▶ What you need to do
Rewrite the lines of the items below as a numbered list, omitting any blank lines.

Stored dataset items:
================================

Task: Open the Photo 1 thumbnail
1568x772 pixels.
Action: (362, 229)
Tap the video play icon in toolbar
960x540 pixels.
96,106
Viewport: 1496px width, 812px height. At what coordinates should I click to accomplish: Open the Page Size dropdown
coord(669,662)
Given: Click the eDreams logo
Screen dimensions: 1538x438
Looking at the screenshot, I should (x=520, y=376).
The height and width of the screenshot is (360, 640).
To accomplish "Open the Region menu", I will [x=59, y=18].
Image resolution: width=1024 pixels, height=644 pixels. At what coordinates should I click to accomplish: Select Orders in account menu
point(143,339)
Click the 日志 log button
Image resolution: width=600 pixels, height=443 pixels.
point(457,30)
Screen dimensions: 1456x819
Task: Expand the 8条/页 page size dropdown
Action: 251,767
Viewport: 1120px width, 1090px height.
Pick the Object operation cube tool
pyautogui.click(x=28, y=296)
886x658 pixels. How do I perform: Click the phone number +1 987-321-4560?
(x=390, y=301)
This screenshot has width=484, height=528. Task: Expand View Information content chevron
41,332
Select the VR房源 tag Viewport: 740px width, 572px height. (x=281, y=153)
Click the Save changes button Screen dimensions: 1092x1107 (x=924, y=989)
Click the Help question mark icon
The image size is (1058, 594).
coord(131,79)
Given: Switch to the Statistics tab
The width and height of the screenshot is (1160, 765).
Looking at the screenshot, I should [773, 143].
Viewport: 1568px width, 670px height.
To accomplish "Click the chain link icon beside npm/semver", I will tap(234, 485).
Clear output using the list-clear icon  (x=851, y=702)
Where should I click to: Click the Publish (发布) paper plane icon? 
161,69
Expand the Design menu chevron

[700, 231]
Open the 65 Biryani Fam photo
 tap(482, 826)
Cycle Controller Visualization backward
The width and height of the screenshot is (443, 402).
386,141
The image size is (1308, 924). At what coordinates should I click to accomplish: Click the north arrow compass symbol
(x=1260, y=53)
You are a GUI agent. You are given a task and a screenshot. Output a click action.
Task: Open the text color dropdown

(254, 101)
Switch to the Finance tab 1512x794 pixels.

================================

▶ Exercise solution
1. Task: Open the Photo 1 thumbnail
2. 1568x772 pixels.
3. Action: (362, 229)
4. Tap the video play icon in toolbar
5. 960x540 pixels.
6. 96,106
7. Viewport: 1496px width, 812px height. At what coordinates should I click to accomplish: Open the Page Size dropdown
8. coord(669,662)
9. Given: Click the eDreams logo
10. Screen dimensions: 1538x438
11. Looking at the screenshot, I should (x=520, y=376).
12. The height and width of the screenshot is (360, 640).
13. To accomplish "Open the Region menu", I will [x=59, y=18].
14. Image resolution: width=1024 pixels, height=644 pixels. At what coordinates should I click to accomplish: Select Orders in account menu
15. point(143,339)
16. Click the 日志 log button
17. Image resolution: width=600 pixels, height=443 pixels.
18. point(457,30)
19. Screen dimensions: 1456x819
20. Task: Expand the 8条/页 page size dropdown
21. Action: 251,767
22. Viewport: 1120px width, 1090px height.
23. Pick the Object operation cube tool
24. pyautogui.click(x=28, y=296)
25. 886x658 pixels. How do I perform: Click the phone number +1 987-321-4560?
26. (x=390, y=301)
27. This screenshot has width=484, height=528. Task: Expand View Information content chevron
28. 41,332
29. Select the VR房源 tag Viewport: 740px width, 572px height. (x=281, y=153)
30. Click the Save changes button Screen dimensions: 1092x1107 (x=924, y=989)
31. Click the Help question mark icon
32. The image size is (1058, 594).
33. coord(131,79)
34. Given: Switch to the Statistics tab
35. The width and height of the screenshot is (1160, 765).
36. Looking at the screenshot, I should [773, 143].
37. Viewport: 1568px width, 670px height.
38. To accomplish "Click the chain link icon beside npm/semver", I will tap(234, 485).
39. Clear output using the list-clear icon  (x=851, y=702)
40. Where should I click to: Click the Publish (发布) paper plane icon? 
41. 161,69
42. Expand the Design menu chevron
43. [700, 231]
44. Open the 65 Biryani Fam photo
45.  tap(482, 826)
46. Cycle Controller Visualization backward
47. The width and height of the screenshot is (443, 402).
48. 386,141
49. The image size is (1308, 924). At what coordinates should I click to accomplish: Click the north arrow compass symbol
50. (x=1260, y=53)
51. You are a GUI agent. You are given a task and a screenshot. Output a click action.
52. Task: Open the text color dropdown
53. (254, 101)
54. Switch to the Finance tab 1512x794 pixels.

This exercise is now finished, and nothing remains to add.